## SUPPLIED DATA
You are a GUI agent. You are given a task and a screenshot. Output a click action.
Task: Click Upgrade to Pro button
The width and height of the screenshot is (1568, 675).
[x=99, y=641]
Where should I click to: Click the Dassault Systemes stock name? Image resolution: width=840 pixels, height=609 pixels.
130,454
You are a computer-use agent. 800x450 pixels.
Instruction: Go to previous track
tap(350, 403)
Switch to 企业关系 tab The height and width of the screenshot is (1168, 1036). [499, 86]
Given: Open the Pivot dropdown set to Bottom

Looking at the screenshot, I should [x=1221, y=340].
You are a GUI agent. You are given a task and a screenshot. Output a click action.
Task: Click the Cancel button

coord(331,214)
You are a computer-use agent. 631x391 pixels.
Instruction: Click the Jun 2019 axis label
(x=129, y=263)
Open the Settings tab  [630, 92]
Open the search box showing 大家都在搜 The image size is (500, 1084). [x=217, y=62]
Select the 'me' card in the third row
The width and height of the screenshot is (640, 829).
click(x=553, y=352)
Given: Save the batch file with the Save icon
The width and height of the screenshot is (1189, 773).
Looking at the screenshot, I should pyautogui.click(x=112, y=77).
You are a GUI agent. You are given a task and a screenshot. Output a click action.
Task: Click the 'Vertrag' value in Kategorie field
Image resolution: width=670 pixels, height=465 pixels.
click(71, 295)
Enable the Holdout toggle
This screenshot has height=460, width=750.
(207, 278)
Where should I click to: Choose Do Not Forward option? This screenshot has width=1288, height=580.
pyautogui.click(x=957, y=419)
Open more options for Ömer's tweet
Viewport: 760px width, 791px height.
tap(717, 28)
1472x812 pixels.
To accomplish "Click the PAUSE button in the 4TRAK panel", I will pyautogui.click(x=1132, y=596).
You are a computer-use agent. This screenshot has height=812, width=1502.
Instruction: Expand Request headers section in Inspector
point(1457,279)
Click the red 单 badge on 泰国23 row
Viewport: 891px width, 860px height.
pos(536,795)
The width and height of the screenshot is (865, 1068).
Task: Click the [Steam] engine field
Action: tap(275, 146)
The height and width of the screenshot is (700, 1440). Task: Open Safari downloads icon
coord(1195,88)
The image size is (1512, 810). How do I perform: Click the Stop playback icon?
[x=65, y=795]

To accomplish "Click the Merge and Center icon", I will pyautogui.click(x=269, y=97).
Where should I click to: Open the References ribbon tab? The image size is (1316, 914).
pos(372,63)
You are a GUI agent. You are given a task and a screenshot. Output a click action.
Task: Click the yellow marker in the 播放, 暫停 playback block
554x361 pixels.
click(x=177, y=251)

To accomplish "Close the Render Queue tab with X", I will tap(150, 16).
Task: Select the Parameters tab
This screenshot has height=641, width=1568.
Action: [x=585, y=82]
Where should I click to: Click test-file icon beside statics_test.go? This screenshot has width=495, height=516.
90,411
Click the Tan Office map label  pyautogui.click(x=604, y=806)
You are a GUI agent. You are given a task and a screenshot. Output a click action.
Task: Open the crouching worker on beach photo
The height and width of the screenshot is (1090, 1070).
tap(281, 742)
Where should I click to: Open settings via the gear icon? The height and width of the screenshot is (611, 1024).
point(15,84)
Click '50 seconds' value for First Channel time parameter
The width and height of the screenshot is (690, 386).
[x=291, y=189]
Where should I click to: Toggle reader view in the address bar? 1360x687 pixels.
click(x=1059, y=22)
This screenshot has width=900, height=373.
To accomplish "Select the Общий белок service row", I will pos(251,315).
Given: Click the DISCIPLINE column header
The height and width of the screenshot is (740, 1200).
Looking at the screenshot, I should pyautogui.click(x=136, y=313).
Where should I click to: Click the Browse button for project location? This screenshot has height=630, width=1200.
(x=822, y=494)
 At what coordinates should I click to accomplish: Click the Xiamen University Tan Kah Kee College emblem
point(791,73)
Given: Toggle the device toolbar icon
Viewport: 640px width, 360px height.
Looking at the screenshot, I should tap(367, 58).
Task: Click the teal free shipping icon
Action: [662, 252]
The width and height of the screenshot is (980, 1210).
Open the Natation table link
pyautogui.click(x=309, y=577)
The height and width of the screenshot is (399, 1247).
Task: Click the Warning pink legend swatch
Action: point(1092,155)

## WHAT IS REQUIRED
Could you return the complete set of entries exactly?

## TASK ANSWER
You are a GUI agent. You are given a task and a screenshot. Output a click action.
Task: Click Upgrade to Pro button
The width and height of the screenshot is (1568, 675).
[x=99, y=641]
Where should I click to: Click the Dassault Systemes stock name? Image resolution: width=840 pixels, height=609 pixels.
130,454
You are a computer-use agent. 800x450 pixels.
Instruction: Go to previous track
tap(350, 403)
Switch to 企业关系 tab The height and width of the screenshot is (1168, 1036). [499, 86]
Given: Open the Pivot dropdown set to Bottom

Looking at the screenshot, I should [x=1221, y=340].
You are a GUI agent. You are given a task and a screenshot. Output a click action.
Task: Click the Cancel button

coord(331,214)
You are a computer-use agent. 631x391 pixels.
Instruction: Click the Jun 2019 axis label
(x=129, y=263)
Open the Settings tab  [630, 92]
Open the search box showing 大家都在搜 The image size is (500, 1084). [x=217, y=62]
Select the 'me' card in the third row
The width and height of the screenshot is (640, 829).
click(x=553, y=352)
Given: Save the batch file with the Save icon
The width and height of the screenshot is (1189, 773).
Looking at the screenshot, I should pyautogui.click(x=112, y=77).
You are a GUI agent. You are given a task and a screenshot. Output a click action.
Task: Click the 'Vertrag' value in Kategorie field
Image resolution: width=670 pixels, height=465 pixels.
click(71, 295)
Enable the Holdout toggle
This screenshot has height=460, width=750.
(207, 278)
Where should I click to: Choose Do Not Forward option? This screenshot has width=1288, height=580.
pyautogui.click(x=957, y=419)
Open more options for Ömer's tweet
Viewport: 760px width, 791px height.
tap(717, 28)
1472x812 pixels.
To accomplish "Click the PAUSE button in the 4TRAK panel", I will pyautogui.click(x=1132, y=596).
You are a computer-use agent. This screenshot has height=812, width=1502.
Instruction: Expand Request headers section in Inspector
point(1457,279)
Click the red 单 badge on 泰国23 row
Viewport: 891px width, 860px height.
pos(536,795)
The width and height of the screenshot is (865, 1068).
Task: Click the [Steam] engine field
Action: tap(275, 146)
The height and width of the screenshot is (700, 1440). Task: Open Safari downloads icon
coord(1195,88)
The image size is (1512, 810). How do I perform: Click the Stop playback icon?
[x=65, y=795]

To accomplish "Click the Merge and Center icon", I will pyautogui.click(x=269, y=97).
Where should I click to: Open the References ribbon tab? The image size is (1316, 914).
pos(372,63)
You are a GUI agent. You are given a task and a screenshot. Output a click action.
Task: Click the yellow marker in the 播放, 暫停 playback block
554x361 pixels.
click(x=177, y=251)

To accomplish "Close the Render Queue tab with X", I will tap(150, 16).
Task: Select the Parameters tab
This screenshot has height=641, width=1568.
Action: [x=585, y=82]
Where should I click to: Click test-file icon beside statics_test.go? This screenshot has width=495, height=516.
90,411
Click the Tan Office map label  pyautogui.click(x=604, y=806)
You are a GUI agent. You are given a task and a screenshot. Output a click action.
Task: Open the crouching worker on beach photo
The height and width of the screenshot is (1090, 1070).
tap(281, 742)
Where should I click to: Open settings via the gear icon? The height and width of the screenshot is (611, 1024).
point(15,84)
Click '50 seconds' value for First Channel time parameter
The width and height of the screenshot is (690, 386).
[x=291, y=189]
Where should I click to: Toggle reader view in the address bar? 1360x687 pixels.
click(x=1059, y=22)
This screenshot has width=900, height=373.
To accomplish "Select the Общий белок service row", I will pos(251,315).
Given: Click the DISCIPLINE column header
The height and width of the screenshot is (740, 1200).
Looking at the screenshot, I should pyautogui.click(x=136, y=313).
Where should I click to: Click the Browse button for project location? This screenshot has height=630, width=1200.
(x=822, y=494)
 At what coordinates should I click to accomplish: Click the Xiamen University Tan Kah Kee College emblem
point(791,73)
Given: Toggle the device toolbar icon
Viewport: 640px width, 360px height.
Looking at the screenshot, I should tap(367, 58).
Task: Click the teal free shipping icon
Action: [662, 252]
The width and height of the screenshot is (980, 1210).
Open the Natation table link
pyautogui.click(x=309, y=577)
The height and width of the screenshot is (399, 1247).
Task: Click the Warning pink legend swatch
Action: point(1092,155)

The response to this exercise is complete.